Problem description:
Please find every line of the listing below where "will" occurs and copy it.

* * * *

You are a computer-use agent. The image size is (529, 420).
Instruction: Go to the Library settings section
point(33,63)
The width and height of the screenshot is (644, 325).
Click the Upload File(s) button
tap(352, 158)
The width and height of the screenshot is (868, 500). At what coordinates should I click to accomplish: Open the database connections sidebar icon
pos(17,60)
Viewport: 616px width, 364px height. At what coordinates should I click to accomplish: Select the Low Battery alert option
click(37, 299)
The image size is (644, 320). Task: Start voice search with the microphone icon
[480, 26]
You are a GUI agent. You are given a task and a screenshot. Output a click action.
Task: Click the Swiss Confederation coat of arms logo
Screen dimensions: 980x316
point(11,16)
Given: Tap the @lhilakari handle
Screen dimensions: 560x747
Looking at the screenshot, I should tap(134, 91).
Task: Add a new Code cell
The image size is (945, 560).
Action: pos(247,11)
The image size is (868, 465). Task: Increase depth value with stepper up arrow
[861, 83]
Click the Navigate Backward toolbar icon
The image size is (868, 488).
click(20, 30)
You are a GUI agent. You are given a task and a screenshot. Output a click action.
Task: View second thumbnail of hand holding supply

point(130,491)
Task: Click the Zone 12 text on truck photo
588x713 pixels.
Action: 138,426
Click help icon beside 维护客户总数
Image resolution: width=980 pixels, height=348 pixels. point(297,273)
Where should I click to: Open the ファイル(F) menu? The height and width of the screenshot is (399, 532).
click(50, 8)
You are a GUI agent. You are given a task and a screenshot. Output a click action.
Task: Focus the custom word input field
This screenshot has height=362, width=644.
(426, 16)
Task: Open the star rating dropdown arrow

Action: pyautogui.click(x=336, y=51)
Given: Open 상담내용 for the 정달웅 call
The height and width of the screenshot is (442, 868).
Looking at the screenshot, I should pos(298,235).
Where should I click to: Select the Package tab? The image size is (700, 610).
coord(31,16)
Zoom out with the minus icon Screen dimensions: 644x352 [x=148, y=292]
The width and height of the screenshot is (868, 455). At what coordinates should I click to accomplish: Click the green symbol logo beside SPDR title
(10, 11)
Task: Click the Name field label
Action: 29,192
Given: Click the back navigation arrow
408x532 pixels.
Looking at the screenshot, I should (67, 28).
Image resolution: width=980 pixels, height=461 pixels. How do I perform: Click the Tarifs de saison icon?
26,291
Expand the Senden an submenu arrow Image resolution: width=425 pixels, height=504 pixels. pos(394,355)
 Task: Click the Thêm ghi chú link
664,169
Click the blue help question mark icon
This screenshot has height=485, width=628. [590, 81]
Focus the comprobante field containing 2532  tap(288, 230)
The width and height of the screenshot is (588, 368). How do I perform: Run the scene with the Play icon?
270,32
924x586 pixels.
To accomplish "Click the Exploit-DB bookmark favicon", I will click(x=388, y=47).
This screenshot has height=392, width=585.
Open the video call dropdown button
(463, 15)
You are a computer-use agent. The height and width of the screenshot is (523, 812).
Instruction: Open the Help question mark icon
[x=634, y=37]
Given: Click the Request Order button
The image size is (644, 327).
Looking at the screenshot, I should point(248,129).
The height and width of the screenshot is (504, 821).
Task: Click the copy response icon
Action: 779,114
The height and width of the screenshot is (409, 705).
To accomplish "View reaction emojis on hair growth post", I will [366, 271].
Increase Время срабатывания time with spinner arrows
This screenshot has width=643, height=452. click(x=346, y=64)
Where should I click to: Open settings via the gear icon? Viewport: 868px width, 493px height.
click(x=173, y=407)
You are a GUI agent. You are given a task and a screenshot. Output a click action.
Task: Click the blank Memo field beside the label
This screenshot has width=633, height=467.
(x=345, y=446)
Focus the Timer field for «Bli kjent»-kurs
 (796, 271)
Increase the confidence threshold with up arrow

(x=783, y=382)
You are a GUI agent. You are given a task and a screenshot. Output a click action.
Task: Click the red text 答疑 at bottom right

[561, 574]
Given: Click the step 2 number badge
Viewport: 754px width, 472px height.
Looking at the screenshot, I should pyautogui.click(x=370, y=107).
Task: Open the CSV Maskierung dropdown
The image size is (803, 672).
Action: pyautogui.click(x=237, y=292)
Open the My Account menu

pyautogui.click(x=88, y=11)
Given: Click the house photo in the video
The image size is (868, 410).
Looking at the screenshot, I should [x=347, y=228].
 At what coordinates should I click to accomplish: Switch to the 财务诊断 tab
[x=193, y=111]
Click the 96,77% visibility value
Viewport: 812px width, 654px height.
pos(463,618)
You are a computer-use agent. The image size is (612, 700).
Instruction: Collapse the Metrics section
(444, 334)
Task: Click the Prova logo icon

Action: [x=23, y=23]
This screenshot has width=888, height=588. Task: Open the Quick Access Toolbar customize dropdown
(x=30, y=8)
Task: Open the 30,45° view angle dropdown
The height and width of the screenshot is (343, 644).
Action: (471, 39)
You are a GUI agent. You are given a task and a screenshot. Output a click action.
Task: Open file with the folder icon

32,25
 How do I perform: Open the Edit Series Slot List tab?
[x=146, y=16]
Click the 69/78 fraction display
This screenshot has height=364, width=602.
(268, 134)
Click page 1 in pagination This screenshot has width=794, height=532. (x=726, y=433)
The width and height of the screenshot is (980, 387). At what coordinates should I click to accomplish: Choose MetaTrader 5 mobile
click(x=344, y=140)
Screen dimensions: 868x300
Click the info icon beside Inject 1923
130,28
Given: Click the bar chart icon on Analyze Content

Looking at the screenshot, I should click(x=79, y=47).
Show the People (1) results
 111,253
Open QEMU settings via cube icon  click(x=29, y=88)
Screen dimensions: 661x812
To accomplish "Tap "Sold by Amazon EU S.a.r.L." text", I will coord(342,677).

* * * *

Solution:
To accomplish "Click the Exploit-DB bookmark favicon", I will click(x=388, y=47).
To accomplish "View reaction emojis on hair growth post", I will [366, 271].
To accomplish "Tap "Sold by Amazon EU S.a.r.L." text", I will coord(342,677).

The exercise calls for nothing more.